Talks on the Burundi peace process have dragged through a third day in the South African capital, Pretoria. South African President Thabo Mbeki, who is mediating the talks, says progress has been good, but he has also indicated that the timetable for elections could be altered. There are signs that the talks could go into a fourth day.
South African President Thabo Mbeki is hosting the talks and has spent several days in face-to-face meetings with the leaders of four major Burundian political parties. They are trying to agree on a new constitution, a power-sharing deal and a new timetable for elections.
The South African mediators have been tight-lipped about progress on the unscheduled third day of negotiations that were originally expected to end Monday. But one source indicates that Mr. Mbeki intends to keep the talks going until a deal is reached.
On Monday, Mr. Mbeki told the South African Broadcasting Corporation that progress has been good.
"The discussions are continuing, and they are going very well," he said. "There is actually agreement on the majority of the issues. There are one or two questions that remain."

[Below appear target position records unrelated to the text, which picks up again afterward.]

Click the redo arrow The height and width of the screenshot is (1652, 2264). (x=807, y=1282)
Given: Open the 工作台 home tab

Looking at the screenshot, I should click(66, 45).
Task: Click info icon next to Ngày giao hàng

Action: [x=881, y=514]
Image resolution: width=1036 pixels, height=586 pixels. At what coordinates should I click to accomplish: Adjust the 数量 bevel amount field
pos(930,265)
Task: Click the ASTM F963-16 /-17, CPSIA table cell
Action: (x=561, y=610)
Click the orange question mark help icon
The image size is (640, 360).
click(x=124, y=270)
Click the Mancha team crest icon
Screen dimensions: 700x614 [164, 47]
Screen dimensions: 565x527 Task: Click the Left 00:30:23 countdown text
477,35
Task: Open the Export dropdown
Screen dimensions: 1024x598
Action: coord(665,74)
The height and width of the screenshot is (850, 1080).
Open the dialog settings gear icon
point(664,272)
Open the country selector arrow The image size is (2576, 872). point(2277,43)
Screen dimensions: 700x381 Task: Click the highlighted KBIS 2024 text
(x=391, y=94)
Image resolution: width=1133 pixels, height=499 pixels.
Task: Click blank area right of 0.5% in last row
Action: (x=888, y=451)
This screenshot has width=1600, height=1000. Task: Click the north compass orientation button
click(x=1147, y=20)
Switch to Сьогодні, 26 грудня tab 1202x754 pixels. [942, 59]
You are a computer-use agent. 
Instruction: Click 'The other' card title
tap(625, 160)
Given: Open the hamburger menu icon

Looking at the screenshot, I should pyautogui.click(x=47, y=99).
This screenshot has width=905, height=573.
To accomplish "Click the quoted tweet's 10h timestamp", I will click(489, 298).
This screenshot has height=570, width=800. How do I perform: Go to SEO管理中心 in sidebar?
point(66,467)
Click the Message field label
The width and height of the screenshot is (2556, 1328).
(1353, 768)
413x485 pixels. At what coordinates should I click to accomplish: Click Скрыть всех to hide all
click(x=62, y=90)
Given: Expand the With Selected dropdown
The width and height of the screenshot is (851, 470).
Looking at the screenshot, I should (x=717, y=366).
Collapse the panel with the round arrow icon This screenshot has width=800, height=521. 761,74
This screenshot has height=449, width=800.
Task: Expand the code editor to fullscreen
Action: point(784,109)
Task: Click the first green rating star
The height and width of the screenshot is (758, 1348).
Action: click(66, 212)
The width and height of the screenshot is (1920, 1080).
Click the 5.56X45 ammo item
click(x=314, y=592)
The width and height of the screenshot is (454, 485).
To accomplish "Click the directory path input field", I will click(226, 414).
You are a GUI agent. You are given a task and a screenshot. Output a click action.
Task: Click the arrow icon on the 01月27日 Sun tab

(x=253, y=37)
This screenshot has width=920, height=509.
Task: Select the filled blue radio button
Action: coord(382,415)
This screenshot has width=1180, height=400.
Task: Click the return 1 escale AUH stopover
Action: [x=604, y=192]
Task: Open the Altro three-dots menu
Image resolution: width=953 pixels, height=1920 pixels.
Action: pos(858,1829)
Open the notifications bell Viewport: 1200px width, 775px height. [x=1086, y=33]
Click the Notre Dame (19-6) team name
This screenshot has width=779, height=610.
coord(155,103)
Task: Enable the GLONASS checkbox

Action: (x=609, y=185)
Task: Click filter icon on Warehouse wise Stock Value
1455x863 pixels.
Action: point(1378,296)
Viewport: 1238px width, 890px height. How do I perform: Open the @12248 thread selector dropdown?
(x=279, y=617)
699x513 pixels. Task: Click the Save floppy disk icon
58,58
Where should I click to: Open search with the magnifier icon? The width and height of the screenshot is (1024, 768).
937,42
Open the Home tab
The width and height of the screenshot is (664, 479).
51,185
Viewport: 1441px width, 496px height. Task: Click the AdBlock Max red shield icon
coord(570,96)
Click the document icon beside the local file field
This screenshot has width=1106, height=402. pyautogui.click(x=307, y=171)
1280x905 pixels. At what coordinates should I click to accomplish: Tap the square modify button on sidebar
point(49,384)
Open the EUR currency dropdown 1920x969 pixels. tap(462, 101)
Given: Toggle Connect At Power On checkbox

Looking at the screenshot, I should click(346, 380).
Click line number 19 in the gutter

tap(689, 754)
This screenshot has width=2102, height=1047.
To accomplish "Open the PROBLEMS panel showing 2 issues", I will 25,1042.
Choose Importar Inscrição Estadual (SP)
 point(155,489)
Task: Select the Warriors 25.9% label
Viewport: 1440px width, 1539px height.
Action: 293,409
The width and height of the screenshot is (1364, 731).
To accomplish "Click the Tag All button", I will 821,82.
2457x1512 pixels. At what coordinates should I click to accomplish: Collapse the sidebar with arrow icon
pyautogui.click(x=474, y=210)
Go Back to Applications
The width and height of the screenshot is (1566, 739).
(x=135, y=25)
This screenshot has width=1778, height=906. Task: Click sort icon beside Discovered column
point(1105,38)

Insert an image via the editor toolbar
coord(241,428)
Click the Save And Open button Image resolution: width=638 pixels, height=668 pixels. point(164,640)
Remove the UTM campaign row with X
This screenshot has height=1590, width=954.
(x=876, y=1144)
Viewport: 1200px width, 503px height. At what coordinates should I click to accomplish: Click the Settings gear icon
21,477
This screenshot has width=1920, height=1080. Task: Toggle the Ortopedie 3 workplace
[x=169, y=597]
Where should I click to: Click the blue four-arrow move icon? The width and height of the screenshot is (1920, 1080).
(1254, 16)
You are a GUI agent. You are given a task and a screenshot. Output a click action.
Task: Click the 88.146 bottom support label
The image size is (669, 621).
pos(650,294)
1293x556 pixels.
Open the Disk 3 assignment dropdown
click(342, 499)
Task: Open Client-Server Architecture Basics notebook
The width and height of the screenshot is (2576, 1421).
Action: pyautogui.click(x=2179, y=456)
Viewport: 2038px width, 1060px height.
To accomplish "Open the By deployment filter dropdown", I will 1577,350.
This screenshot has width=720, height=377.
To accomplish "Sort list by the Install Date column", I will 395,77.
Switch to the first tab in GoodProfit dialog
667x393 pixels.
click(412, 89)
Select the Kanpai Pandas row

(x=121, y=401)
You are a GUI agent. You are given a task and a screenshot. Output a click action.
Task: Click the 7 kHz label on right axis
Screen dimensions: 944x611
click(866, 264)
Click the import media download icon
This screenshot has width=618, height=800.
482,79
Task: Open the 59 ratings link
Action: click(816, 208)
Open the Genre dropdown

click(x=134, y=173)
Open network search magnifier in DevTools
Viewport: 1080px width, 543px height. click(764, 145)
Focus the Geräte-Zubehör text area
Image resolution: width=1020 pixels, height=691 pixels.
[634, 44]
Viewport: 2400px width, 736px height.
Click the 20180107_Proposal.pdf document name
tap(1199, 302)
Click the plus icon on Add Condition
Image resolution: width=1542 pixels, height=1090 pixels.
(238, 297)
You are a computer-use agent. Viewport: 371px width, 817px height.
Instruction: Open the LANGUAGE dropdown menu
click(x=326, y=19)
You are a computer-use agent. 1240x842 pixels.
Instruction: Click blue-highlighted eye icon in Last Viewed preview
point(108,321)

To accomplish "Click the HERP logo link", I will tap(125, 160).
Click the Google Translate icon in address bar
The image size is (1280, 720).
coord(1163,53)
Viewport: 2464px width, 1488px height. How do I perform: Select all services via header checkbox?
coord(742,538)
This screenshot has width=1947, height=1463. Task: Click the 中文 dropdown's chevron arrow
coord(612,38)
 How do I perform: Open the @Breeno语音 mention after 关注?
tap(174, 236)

The peace deal signed in Arusha, Tanzania four-years ago provided for a three-year transitional government. That government is supposed to hand over power to an elected one by the end of October. Burundi's legislative elections were originally planned for September, with a presidential poll scheduled in October.
Sources close to the talks indicate that it may be impossible to stick to that timetable. President Mbeki says the pressure to stay on schedule is intense, but he acknowledged that there may be some shifting of the timetable. But he emphasized that he hopes the main part of the transition will take place by November 1.
"It probably means that we should alter the election calendar as it was agreed in Arusha, because of the pressure of time. So again, we have raised the matter of the restructuring of that election calendar so that indeed you do have democratic elections between now and the beginning of November, to elect as I was saying the national assembly, the senate and the president," said President Mbeki. "All of the soundings that we have made, everybody agrees that we should move like this."
The Burundian leaders taking part in the talks include interim President Domitien Ndayezeye, and Pierre Nkurunziza, who heads the former rebel group turned political party known as the CNDD-FDD. There are also representatives of the main Tutsi and Hutu political parties, UPRONA and FRODEBU.
One group not participating is the rebel faction called the Forces for National Liberation, or FNL, which has refused to take part in the peace process. But this week the new U.N. envoy to Burundi has held separate talks with FNL leaders in Kenya.